Plus qu'une histoire personnelle
Par Laura Tomassini, Lex Kleren Changer en allemand pour l'article originalÉcouter cet article
La nouvelle année est l'occasion idéale de revenir sur 2023. Pour l'équipe du Journal, cela signifie se pencher sur plus de 600 articles ou podcasts publiés et au moins trois fois plus d'interviews menées. Chaque membre de l'équipe a choisi la contribution qui l'a le plus marqué·e.
Je connais Nina depuis des années. En février, elle m'a encore envoyé une photo du rassemblement de tatouages, où je l'ai rencontrée pour la première fois en personne, en 2016. Nina est une fille cool, fortement tatouée et à la crinière mega bouclée assez directe, avec une voix forte mais claire et forte bien qu'émotionnelle à la fois. Une fille à maman comme moi, mais en tenue de soldat et avec une ligne stricte quand il s'agissait des contributions au groupe Facebook de tatouages qu'elle gérait – c'est ainsi que je l'ai connue à l'époque. Elle aimait les fêtes, les soirées décontractées entre ami·e·s et ne mâchait pas ses mots, ni dans ses publications, ni dans la vie réelle.

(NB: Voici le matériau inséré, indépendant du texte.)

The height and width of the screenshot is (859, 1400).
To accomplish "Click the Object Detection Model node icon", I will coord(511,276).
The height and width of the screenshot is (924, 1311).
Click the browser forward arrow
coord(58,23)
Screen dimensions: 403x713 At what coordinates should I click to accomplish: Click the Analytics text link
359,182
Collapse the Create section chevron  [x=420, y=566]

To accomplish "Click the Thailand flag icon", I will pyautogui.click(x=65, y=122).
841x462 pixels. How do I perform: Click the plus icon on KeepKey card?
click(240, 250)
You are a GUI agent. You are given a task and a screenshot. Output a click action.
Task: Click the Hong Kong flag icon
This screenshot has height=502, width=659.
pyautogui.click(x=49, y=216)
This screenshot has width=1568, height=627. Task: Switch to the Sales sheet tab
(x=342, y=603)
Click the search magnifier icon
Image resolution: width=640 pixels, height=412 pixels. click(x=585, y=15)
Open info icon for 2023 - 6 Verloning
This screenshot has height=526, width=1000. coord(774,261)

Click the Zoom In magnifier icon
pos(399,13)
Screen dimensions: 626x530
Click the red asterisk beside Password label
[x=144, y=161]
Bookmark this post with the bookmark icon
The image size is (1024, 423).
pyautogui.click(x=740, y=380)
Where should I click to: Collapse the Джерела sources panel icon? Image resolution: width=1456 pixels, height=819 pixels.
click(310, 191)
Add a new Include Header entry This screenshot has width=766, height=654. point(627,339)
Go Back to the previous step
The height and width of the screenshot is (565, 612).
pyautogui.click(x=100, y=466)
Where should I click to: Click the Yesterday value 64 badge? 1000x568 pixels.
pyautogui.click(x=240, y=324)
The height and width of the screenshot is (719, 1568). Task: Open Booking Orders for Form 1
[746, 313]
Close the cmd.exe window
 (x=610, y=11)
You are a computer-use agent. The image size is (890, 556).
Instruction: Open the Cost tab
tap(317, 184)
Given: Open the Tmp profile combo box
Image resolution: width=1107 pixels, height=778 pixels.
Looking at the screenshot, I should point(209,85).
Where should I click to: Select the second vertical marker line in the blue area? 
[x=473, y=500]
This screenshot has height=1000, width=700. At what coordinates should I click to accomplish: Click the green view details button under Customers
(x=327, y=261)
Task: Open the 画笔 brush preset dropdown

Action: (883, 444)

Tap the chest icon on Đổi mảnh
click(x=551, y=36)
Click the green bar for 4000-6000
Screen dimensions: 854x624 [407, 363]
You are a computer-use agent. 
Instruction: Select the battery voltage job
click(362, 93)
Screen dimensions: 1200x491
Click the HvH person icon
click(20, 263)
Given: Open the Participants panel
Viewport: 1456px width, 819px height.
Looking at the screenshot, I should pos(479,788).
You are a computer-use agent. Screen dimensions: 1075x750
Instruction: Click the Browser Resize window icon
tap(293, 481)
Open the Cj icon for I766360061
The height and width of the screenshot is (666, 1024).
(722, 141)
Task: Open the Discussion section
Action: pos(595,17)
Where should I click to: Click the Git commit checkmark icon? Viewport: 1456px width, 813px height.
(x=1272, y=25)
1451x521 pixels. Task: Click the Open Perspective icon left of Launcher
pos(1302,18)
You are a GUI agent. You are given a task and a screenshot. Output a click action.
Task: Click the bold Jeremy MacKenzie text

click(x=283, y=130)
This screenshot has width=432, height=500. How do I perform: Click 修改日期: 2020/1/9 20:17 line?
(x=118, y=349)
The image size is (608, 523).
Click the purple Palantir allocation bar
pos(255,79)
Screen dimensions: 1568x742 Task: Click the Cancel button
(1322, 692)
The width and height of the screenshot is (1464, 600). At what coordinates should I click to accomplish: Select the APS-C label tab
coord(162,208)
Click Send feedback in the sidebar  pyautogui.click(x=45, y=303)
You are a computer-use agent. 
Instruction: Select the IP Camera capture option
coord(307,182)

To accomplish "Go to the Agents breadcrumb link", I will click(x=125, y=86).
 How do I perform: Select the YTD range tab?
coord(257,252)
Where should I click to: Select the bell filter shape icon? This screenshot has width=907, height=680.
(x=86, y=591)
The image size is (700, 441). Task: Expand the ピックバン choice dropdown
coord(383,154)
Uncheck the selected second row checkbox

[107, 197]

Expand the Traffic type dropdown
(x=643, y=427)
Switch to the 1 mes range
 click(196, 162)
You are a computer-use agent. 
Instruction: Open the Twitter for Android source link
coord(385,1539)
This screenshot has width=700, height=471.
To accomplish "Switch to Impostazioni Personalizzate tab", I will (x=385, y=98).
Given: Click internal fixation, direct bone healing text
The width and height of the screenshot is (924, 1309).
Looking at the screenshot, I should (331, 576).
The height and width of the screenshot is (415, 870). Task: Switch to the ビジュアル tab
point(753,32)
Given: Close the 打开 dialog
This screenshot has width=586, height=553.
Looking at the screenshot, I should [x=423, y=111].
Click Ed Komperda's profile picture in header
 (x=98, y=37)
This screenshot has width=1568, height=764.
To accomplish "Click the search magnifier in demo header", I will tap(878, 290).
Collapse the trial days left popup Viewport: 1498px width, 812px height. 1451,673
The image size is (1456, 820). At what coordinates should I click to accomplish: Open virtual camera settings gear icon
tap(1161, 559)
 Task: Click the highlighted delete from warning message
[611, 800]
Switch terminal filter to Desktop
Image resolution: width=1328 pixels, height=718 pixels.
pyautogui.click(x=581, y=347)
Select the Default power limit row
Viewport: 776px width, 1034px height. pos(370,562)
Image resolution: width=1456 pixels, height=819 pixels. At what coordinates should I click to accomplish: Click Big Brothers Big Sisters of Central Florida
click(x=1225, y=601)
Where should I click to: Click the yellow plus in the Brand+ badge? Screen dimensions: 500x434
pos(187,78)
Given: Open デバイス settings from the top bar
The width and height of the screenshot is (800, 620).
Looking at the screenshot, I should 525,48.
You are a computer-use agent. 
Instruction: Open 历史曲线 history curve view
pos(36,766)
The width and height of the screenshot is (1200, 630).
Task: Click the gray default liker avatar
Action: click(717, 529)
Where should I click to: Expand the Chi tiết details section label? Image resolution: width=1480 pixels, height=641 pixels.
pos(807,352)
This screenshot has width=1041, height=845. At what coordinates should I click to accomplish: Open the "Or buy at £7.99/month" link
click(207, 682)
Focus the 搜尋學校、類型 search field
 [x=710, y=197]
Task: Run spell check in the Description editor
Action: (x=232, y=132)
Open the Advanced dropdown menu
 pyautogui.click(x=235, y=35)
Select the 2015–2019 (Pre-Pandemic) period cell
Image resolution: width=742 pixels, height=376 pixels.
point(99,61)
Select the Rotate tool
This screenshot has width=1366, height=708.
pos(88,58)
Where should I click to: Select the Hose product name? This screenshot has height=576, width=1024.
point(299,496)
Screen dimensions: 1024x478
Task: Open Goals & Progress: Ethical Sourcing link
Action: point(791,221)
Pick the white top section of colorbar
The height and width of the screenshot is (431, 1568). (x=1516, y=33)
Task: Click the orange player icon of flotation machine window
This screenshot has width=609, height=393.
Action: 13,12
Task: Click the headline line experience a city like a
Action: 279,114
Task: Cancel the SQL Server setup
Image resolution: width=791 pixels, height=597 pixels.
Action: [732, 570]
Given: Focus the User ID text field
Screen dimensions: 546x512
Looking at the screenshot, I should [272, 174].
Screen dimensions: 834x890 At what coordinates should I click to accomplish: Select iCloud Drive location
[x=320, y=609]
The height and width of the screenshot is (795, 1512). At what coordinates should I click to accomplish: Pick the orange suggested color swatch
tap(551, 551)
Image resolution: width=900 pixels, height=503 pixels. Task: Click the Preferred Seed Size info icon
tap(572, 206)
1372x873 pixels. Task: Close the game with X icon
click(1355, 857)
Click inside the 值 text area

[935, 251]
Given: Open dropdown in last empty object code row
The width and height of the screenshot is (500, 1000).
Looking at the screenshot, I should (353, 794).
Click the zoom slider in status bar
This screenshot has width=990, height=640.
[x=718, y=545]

Mais à un moment donné, l'attitude de Nina sur les réseaux sociaux a changé : ses publications se sont faites plus rares, elle postait de plus en plus souvent des photos d'hôpitaux ou de déambulateurs. Personne ne savait vraiment ce qui se passait, pas même elle. La maladie de Lyme ? Une maladie psychique ? Lors de notre première rencontre, Nina marchait avec des béquilles, avait constamment mal et ne pouvait plus exercer son travail. Il a fallu plus d'un an pour découvrir ce qui n'allait pas chez cette jeune femme alors âgée de 26 ans : elle avait été mordue par des poux du désert lors de ses vacances en Egypte et avait contracté une forme extrême de méningite à cause des virus.
Le traitement s'est étalé sur deux ans, durant lesquels Nina est passée du lit d'hôpital au fauteuil roulant, des cliniques locales aux expert·e·s étranger·ère·s, et a dû subir d'innombrables et douloureuses ponctions lombaires. Ce qui l'a finalement aidée, c'est un shunt cérébral, c'est-à-dire un petit ordinateur placé dans sa tête, qui évacue le liquide provoqué par l'inflammation et la pression constante dans son foie par un tuyau et permet à Nina de retrouver une vie presque normale.
Si l'histoire de Nina m'a tant touchée, ce n'est pas seulement en raison de la relation personnelle que j'entretiens avec elle, mais aussi parce que, malgré tout ce qui lui est arrivé, elle n'a jamais baissé les bras et vit aujourd'hui plus que jamais. Mais j'ai aussi choisi cet article pour d'autres raisons : parce qu'il parle de l'amour d'une mère pour sa fille, qui ne serait plus là aujourd'hui sans elle, et parce qu'il montre à quel point nous avons de la chance de vivre en Occident. Chaque année, 300.000 personnes meurent de méningite dans le monde. Au Luxembourg, il n'y en a eu "que" cinq au cours des dix dernières années et Nina, avec ses graves séquelles, fait partie d'une minorité.
"Mais j'ai aussi choisi cet article pour d'autres raisons : parce qu'il parle de l'amour d'une mère pour sa fille qui, sans elle, ne serait plus là aujourd'hui, et parce qu'il montre à quel point nous avons de la chance de vivre en Occident."
Si l'on contracte la méningite dans d'autres pays moins bien équipés sur le plan médical, par exemple dans la ceinture de la méningite qui porte le nom de la maladie et qui s'étend à travers l'Afrique, du Sénégal à l'Éthiopie, les chances de guérison sont moins bonnes qu'ici. J'ai donc choisi l'article sur l'histoire de Nina parce qu'il parle d'un destin à deux niveaux : une fois à un niveau personnel, micro. Et d'un point de vue plus global, macro, qui met en lumière une maladie que nous ne considérons généralement pas comme importante et qui prouve que tout le monde n'a pas les mêmes chances que nous dans la vie, mais aussi de vivre tout court.
Je dédie cette rétrospective annuelle à Nina, la jeune femme puissante qui communique aujourd'hui encore chaque jour sa joie de vivre par le biais d'Insta-Stories, à sa mère qui n'a jamais abandonné sa fille malgré l'horreur du diagnostic, mais aussi à tous ceux·celles qui, chaque jour dans le monde, sont atteint·e·s de méningite et ne savent pas s'ils·elles seront encore là demain pour raconter leur histoire. Nina raconte la sienne chaque année pour sensibiliser à la nécessité d'être attentif·ve et de ne jamais considérer la vie comme acquise.